Particolare attenzione meritano le fasce giovani di popolazione, in quanto
rappresentano la categoria più soggetta a migrazioni legate a cause
lavorative o di formazione; intendendo per giovani (evitando dunque rigide
distinzioni di età, le quali avrebbero scarso rilievo sociologico) quei
cittadini i quali completano la loro formazione con studi universitari o che,
studi conclusi, si affacciano al mondo del lavoro.
In entrambi i casi, la città rappresenta innegabilmente forte polo attrattivo;
ed il mercato del lavoro nazionale, non soltanto caratterizzato da grandi
divari Nord-Sud in termini di tassi occupazionali e da notevoli difficoltà di
incontro tra domanda e offerta (il cosiddetto fenomeno del mismatch), ma
anche estremamente frastagliato dalle nuove tipologie di contratto di
lavoro, dalle molteplici denominazioni ma molto simili nella sostanza,
ovvero precarie ed a tempo determinato, contribuisce a rendere sempre più
precaria e fluttuante la permanenza del giovane nella sua residenza
d’origine.

> Obiettivo A: Quale fenomeno viene chiamato mismatch nel brano sui giovani e il mercato del lavoro?
> Obiettivo B: Riporti in un elenco numerato, senza le righe vuote, le righe dei record che vanno da quella contenente "The image size is (1024, 730)." fino all'ultima riga dei record, entrambe comprese.
Il brano e i record provengono da fonti distinte.

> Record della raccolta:
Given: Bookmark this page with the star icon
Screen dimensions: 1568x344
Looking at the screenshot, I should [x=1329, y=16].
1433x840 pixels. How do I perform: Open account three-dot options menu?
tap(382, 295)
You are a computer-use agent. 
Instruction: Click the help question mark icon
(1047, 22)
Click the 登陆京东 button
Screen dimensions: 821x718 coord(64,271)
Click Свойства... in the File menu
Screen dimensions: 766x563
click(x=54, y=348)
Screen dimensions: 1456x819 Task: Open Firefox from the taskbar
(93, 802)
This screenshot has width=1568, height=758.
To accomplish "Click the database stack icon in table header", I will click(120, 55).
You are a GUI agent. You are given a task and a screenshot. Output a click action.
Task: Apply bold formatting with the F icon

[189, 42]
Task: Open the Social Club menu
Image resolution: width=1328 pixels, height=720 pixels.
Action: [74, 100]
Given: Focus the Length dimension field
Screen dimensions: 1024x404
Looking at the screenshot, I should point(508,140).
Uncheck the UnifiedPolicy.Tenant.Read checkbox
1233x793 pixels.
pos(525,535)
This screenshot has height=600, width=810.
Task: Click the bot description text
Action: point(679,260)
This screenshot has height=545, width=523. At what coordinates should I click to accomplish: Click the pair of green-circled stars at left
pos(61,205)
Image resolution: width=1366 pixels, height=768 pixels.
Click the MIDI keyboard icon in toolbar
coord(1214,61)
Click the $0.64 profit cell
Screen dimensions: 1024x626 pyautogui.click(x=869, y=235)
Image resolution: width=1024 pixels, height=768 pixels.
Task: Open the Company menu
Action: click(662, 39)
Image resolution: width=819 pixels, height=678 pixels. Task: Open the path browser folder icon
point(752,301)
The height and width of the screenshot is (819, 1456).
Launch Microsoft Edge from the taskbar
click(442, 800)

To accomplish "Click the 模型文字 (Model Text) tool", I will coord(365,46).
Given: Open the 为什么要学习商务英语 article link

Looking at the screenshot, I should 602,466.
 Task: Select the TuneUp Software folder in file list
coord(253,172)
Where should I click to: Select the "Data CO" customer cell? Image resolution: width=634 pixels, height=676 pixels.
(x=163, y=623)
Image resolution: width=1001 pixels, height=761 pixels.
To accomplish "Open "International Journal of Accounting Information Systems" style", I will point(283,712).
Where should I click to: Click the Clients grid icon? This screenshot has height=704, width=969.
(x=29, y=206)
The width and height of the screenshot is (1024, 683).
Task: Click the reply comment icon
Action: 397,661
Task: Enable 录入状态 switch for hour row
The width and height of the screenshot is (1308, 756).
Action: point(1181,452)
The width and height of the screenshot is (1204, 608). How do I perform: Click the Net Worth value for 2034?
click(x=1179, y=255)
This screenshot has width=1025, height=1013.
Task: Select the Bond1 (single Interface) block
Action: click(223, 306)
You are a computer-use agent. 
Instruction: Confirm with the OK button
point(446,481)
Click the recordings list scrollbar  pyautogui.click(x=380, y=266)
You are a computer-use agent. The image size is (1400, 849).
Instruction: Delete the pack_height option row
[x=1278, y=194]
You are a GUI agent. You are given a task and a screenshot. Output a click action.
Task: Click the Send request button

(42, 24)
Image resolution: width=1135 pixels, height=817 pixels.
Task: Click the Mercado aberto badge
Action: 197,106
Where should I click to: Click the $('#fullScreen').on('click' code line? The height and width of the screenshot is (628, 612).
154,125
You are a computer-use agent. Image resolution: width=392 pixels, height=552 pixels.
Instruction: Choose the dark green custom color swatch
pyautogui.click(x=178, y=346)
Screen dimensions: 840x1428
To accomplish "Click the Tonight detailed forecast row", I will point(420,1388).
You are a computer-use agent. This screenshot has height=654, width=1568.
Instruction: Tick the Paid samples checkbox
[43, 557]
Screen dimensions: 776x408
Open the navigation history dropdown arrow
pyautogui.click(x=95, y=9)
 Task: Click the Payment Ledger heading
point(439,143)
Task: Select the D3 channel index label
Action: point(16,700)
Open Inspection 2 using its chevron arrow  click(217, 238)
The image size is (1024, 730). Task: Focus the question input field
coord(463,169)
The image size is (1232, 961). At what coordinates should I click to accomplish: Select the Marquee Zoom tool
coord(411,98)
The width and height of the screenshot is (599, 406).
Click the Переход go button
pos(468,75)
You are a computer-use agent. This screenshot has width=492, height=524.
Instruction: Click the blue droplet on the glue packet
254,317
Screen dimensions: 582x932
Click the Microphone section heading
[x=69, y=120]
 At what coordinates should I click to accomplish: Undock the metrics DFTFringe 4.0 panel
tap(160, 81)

> Risposta completa A: Le notevoli difficoltà di incontro tra domanda e offerta nel mercato del lavoro nazionale.

> Risposta completa B:
1. The image size is (1024, 730). Task: Focus the question input field
2. coord(463,169)
3. The image size is (1232, 961). At what coordinates should I click to accomplish: Select the Marquee Zoom tool
4. coord(411,98)
5. The width and height of the screenshot is (599, 406).
6. Click the Переход go button
7. pos(468,75)
8. You are a computer-use agent. This screenshot has width=492, height=524.
9. Instruction: Click the blue droplet on the glue packet
10. 254,317
11. Screen dimensions: 582x932
12. Click the Microphone section heading
13. [x=69, y=120]
14.  At what coordinates should I click to accomplish: Undock the metrics DFTFringe 4.0 panel
15. tap(160, 81)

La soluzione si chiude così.